REQUIREMENTS
Rewrite the rows below, replacing "Viewport" with "Display area" wherever it appears and leaving everything else unchanged.
====
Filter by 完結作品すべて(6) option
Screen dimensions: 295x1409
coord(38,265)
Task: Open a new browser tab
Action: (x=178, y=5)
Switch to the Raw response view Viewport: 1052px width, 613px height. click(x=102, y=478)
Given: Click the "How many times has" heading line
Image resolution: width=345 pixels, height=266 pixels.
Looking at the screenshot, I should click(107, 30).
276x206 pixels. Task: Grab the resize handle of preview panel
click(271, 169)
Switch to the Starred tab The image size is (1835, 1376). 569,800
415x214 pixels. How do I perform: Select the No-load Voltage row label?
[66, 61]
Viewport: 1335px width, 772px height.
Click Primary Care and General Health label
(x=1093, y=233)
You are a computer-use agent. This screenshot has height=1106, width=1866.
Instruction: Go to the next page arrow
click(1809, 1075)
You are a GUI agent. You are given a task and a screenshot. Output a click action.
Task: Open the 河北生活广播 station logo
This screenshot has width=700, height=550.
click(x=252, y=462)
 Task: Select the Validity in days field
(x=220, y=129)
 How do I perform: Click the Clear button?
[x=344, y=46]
====
ANSWER IN FULL
Filter by 完結作品すべて(6) option
Screen dimensions: 295x1409
coord(38,265)
Task: Open a new browser tab
Action: (x=178, y=5)
Switch to the Raw response view Display area: 1052px width, 613px height. click(x=102, y=478)
Given: Click the "How many times has" heading line
Image resolution: width=345 pixels, height=266 pixels.
Looking at the screenshot, I should click(107, 30).
276x206 pixels. Task: Grab the resize handle of preview panel
click(271, 169)
Switch to the Starred tab The image size is (1835, 1376). 569,800
415x214 pixels. How do I perform: Select the No-load Voltage row label?
[66, 61]
Display area: 1335px width, 772px height.
Click Primary Care and General Health label
(x=1093, y=233)
You are a computer-use agent. This screenshot has height=1106, width=1866.
Instruction: Go to the next page arrow
click(1809, 1075)
You are a GUI agent. You are given a task and a screenshot. Output a click action.
Task: Open the 河北生活广播 station logo
This screenshot has width=700, height=550.
click(x=252, y=462)
 Task: Select the Validity in days field
(x=220, y=129)
 How do I perform: Click the Clear button?
[x=344, y=46]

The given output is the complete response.